• _YOUR OBJECTIVE_
Return every one of the following records unchanged, line for line.
++++ DATA SHOWN ++++
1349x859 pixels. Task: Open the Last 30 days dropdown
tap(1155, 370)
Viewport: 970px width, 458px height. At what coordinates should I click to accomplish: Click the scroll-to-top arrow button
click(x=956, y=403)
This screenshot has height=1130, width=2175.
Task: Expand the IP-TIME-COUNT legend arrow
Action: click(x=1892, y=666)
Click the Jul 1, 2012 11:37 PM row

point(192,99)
++++
• _ANSWER TO THIS EXERCISE_
1349x859 pixels. Task: Open the Last 30 days dropdown
tap(1155, 370)
Viewport: 970px width, 458px height. At what coordinates should I click to accomplish: Click the scroll-to-top arrow button
click(x=956, y=403)
This screenshot has height=1130, width=2175.
Task: Expand the IP-TIME-COUNT legend arrow
Action: click(x=1892, y=666)
Click the Jul 1, 2012 11:37 PM row

point(192,99)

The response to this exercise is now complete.